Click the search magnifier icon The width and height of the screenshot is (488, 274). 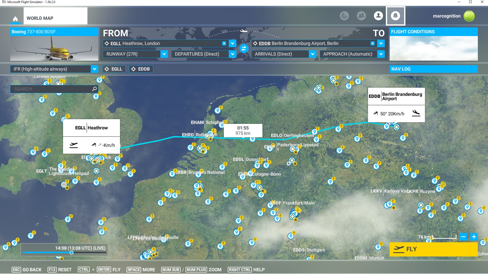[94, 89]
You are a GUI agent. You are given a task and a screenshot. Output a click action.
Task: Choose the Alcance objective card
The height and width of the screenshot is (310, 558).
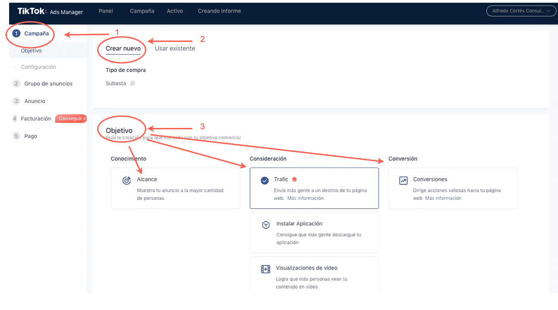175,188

...

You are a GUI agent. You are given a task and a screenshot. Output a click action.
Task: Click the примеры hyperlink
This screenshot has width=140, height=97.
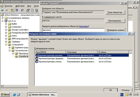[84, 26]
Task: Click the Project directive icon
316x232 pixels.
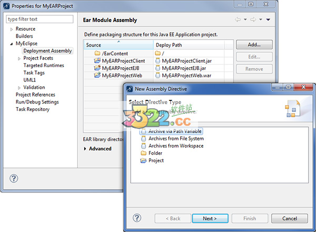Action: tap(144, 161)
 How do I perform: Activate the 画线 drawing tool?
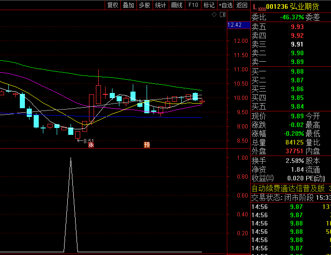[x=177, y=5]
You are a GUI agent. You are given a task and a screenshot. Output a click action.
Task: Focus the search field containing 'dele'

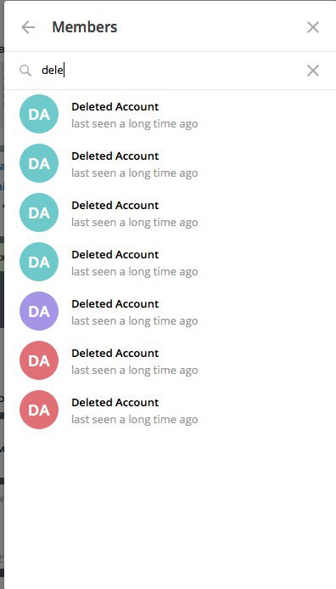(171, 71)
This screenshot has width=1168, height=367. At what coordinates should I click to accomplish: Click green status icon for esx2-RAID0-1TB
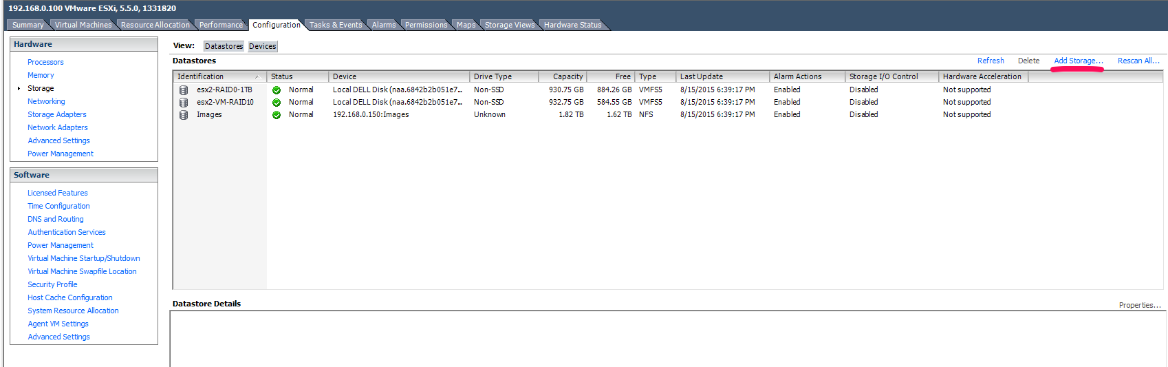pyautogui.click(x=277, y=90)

* * *

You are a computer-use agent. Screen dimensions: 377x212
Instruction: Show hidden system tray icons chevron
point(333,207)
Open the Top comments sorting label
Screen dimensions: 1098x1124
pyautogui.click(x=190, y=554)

PROBLEM REQUIREMENTS:
Give the listing from the line with "You are a computer-use" to the line with "pyautogui.click(x=190, y=554)" as a JSON list of strings, one per line, with blank lines left out.

SOLUTION TO THE EXERCISE:
[
  "You are a computer-use agent. Screen dimensions: 377x212",
  "Instruction: Show hidden system tray icons chevron",
  "point(333,207)",
  "Open the Top comments sorting label",
  "Screen dimensions: 1098x1124",
  "pyautogui.click(x=190, y=554)"
]